Data for the task
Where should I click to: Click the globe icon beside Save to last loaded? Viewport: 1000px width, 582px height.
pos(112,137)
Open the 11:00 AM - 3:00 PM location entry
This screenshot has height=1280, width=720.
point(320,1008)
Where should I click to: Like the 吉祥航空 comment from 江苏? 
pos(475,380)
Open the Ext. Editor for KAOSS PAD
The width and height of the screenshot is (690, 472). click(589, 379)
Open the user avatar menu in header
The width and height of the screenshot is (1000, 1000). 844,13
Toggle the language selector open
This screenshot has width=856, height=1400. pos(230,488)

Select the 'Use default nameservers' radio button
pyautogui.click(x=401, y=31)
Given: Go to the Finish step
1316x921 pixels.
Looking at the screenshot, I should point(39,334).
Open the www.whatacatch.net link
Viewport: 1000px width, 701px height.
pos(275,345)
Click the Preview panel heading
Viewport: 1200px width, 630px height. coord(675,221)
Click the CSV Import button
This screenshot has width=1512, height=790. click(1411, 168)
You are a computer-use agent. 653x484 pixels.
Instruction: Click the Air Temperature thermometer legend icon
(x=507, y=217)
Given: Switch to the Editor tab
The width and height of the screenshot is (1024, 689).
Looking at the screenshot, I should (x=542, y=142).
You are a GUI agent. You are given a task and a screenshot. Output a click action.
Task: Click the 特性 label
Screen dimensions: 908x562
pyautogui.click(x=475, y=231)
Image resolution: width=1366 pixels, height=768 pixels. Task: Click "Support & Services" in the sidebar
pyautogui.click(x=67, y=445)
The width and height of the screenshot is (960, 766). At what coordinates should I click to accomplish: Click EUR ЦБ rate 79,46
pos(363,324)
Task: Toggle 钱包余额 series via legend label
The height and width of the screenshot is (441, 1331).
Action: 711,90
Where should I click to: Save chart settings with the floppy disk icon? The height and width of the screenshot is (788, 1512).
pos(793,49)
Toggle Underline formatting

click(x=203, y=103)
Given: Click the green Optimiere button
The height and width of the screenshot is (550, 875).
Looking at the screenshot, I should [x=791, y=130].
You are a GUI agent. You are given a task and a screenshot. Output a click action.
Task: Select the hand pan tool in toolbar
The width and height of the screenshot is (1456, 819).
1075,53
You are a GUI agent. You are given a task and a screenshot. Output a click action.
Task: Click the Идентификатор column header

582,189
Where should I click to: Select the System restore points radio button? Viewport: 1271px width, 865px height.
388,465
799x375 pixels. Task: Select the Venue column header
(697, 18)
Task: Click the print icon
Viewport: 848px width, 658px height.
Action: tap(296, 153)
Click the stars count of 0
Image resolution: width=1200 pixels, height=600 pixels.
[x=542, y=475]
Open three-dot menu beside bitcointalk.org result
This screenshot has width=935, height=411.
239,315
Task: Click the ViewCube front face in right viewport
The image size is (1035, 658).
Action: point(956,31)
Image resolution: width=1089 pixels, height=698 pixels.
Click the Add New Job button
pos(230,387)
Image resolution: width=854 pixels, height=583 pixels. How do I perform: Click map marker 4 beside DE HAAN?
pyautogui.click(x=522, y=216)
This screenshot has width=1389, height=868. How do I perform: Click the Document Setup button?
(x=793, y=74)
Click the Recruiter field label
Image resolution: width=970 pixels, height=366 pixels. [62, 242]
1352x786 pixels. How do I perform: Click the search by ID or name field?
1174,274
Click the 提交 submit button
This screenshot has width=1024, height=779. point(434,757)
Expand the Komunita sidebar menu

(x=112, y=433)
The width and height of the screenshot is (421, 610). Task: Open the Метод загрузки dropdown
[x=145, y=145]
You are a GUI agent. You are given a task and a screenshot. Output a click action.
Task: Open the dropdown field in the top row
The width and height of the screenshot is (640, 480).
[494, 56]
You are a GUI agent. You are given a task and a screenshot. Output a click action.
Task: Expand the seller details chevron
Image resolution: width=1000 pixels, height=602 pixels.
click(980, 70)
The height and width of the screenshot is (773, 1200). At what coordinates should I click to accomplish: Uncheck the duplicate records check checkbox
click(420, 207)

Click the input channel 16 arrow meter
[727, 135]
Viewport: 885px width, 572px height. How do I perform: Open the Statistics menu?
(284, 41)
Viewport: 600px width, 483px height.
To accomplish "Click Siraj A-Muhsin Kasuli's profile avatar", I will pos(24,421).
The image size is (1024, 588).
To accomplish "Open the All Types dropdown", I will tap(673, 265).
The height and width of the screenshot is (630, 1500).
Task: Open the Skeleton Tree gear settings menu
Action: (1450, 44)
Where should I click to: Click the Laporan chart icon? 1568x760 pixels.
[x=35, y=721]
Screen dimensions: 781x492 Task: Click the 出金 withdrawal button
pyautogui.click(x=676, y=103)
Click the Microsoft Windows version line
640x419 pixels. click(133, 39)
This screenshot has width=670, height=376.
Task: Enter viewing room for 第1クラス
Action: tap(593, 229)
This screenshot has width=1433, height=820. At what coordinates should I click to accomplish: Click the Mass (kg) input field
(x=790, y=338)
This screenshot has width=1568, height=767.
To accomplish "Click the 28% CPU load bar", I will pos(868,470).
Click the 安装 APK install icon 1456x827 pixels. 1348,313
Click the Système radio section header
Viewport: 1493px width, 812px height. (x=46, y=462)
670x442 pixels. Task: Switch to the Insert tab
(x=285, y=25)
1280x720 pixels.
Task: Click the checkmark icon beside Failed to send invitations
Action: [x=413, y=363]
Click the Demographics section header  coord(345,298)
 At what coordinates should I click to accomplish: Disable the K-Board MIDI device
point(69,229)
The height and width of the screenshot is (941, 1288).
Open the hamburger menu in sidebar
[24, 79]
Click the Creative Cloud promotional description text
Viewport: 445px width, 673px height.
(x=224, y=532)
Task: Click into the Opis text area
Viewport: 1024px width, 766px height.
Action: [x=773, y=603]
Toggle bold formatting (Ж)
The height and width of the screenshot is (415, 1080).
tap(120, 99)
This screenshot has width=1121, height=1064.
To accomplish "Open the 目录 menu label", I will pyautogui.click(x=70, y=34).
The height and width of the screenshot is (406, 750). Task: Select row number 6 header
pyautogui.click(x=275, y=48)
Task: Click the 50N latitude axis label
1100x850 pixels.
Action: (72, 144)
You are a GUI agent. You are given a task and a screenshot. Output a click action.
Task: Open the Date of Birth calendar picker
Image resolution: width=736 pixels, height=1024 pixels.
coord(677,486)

Exercise
Your answer must be the records above, repeated exactly.

Output for this task
Where should I click to: Click the globe icon beside Save to last loaded? Viewport: 1000px width, 582px height.
pos(112,137)
Open the 11:00 AM - 3:00 PM location entry
This screenshot has height=1280, width=720.
point(320,1008)
Where should I click to: Like the 吉祥航空 comment from 江苏? 
pos(475,380)
Open the Ext. Editor for KAOSS PAD
The width and height of the screenshot is (690, 472). click(589, 379)
Open the user avatar menu in header
The width and height of the screenshot is (1000, 1000). 844,13
Toggle the language selector open
This screenshot has width=856, height=1400. pos(230,488)

Select the 'Use default nameservers' radio button
pyautogui.click(x=401, y=31)
Given: Go to the Finish step
1316x921 pixels.
Looking at the screenshot, I should point(39,334).
Open the www.whatacatch.net link
Viewport: 1000px width, 701px height.
pos(275,345)
Click the Preview panel heading
Viewport: 1200px width, 630px height. coord(675,221)
Click the CSV Import button
This screenshot has width=1512, height=790. click(1411, 168)
You are a computer-use agent. 653x484 pixels.
Instruction: Click the Air Temperature thermometer legend icon
(x=507, y=217)
Given: Switch to the Editor tab
The width and height of the screenshot is (1024, 689).
Looking at the screenshot, I should (x=542, y=142).
You are a GUI agent. You are given a task and a screenshot. Output a click action.
Task: Click the 特性 label
Screen dimensions: 908x562
pyautogui.click(x=475, y=231)
Image resolution: width=1366 pixels, height=768 pixels. Task: Click "Support & Services" in the sidebar
pyautogui.click(x=67, y=445)
The width and height of the screenshot is (960, 766). At what coordinates should I click to accomplish: Click EUR ЦБ rate 79,46
pos(363,324)
Task: Toggle 钱包余额 series via legend label
The height and width of the screenshot is (441, 1331).
Action: 711,90
Where should I click to: Save chart settings with the floppy disk icon? The height and width of the screenshot is (788, 1512).
pos(793,49)
Toggle Underline formatting

click(x=203, y=103)
Given: Click the green Optimiere button
The height and width of the screenshot is (550, 875).
Looking at the screenshot, I should [x=791, y=130].
You are a GUI agent. You are given a task and a screenshot. Output a click action.
Task: Select the hand pan tool in toolbar
The width and height of the screenshot is (1456, 819).
1075,53
You are a GUI agent. You are given a task and a screenshot. Output a click action.
Task: Click the Идентификатор column header

582,189
Where should I click to: Select the System restore points radio button? Viewport: 1271px width, 865px height.
388,465
799x375 pixels. Task: Select the Venue column header
(697, 18)
Task: Click the print icon
Viewport: 848px width, 658px height.
Action: tap(296, 153)
Click the stars count of 0
Image resolution: width=1200 pixels, height=600 pixels.
[x=542, y=475]
Open three-dot menu beside bitcointalk.org result
This screenshot has width=935, height=411.
239,315
Task: Click the ViewCube front face in right viewport
The image size is (1035, 658).
Action: point(956,31)
Image resolution: width=1089 pixels, height=698 pixels.
Click the Add New Job button
pos(230,387)
Image resolution: width=854 pixels, height=583 pixels. How do I perform: Click map marker 4 beside DE HAAN?
pyautogui.click(x=522, y=216)
This screenshot has width=1389, height=868. How do I perform: Click the Document Setup button?
(x=793, y=74)
Click the Recruiter field label
Image resolution: width=970 pixels, height=366 pixels. [62, 242]
1352x786 pixels. How do I perform: Click the search by ID or name field?
1174,274
Click the 提交 submit button
This screenshot has width=1024, height=779. point(434,757)
Expand the Komunita sidebar menu

(x=112, y=433)
The width and height of the screenshot is (421, 610). Task: Open the Метод загрузки dropdown
[x=145, y=145]
You are a GUI agent. You are given a task and a screenshot. Output a click action.
Task: Open the dropdown field in the top row
The width and height of the screenshot is (640, 480).
[494, 56]
You are a GUI agent. You are given a task and a screenshot. Output a click action.
Task: Expand the seller details chevron
Image resolution: width=1000 pixels, height=602 pixels.
click(980, 70)
The height and width of the screenshot is (773, 1200). At what coordinates should I click to accomplish: Uncheck the duplicate records check checkbox
click(420, 207)

Click the input channel 16 arrow meter
[727, 135]
Viewport: 885px width, 572px height. How do I perform: Open the Statistics menu?
(284, 41)
Viewport: 600px width, 483px height.
To accomplish "Click Siraj A-Muhsin Kasuli's profile avatar", I will pos(24,421).
The image size is (1024, 588).
To accomplish "Open the All Types dropdown", I will tap(673, 265).
The height and width of the screenshot is (630, 1500).
Task: Open the Skeleton Tree gear settings menu
Action: (1450, 44)
Where should I click to: Click the Laporan chart icon? 1568x760 pixels.
[x=35, y=721]
Screen dimensions: 781x492 Task: Click the 出金 withdrawal button
pyautogui.click(x=676, y=103)
Click the Microsoft Windows version line
640x419 pixels. click(133, 39)
This screenshot has width=670, height=376.
Task: Enter viewing room for 第1クラス
Action: tap(593, 229)
This screenshot has width=1433, height=820. At what coordinates should I click to accomplish: Click the Mass (kg) input field
(x=790, y=338)
This screenshot has width=1568, height=767.
To accomplish "Click the 28% CPU load bar", I will pos(868,470).
Click the 安装 APK install icon 1456x827 pixels. 1348,313
Click the Système radio section header
Viewport: 1493px width, 812px height. (x=46, y=462)
670x442 pixels. Task: Switch to the Insert tab
(x=285, y=25)
1280x720 pixels.
Task: Click the checkmark icon beside Failed to send invitations
Action: [x=413, y=363]
Click the Demographics section header  coord(345,298)
 At what coordinates should I click to accomplish: Disable the K-Board MIDI device
point(69,229)
The height and width of the screenshot is (941, 1288).
Open the hamburger menu in sidebar
[24, 79]
Click the Creative Cloud promotional description text
Viewport: 445px width, 673px height.
(x=224, y=532)
Task: Click into the Opis text area
Viewport: 1024px width, 766px height.
Action: [x=773, y=603]
Toggle bold formatting (Ж)
The height and width of the screenshot is (415, 1080).
tap(120, 99)
This screenshot has width=1121, height=1064.
To accomplish "Open the 目录 menu label", I will pyautogui.click(x=70, y=34).
The height and width of the screenshot is (406, 750). Task: Select row number 6 header
pyautogui.click(x=275, y=48)
Task: Click the 50N latitude axis label
1100x850 pixels.
Action: (72, 144)
You are a GUI agent. You are given a task and a screenshot. Output a click action.
Task: Open the Date of Birth calendar picker
Image resolution: width=736 pixels, height=1024 pixels.
coord(677,486)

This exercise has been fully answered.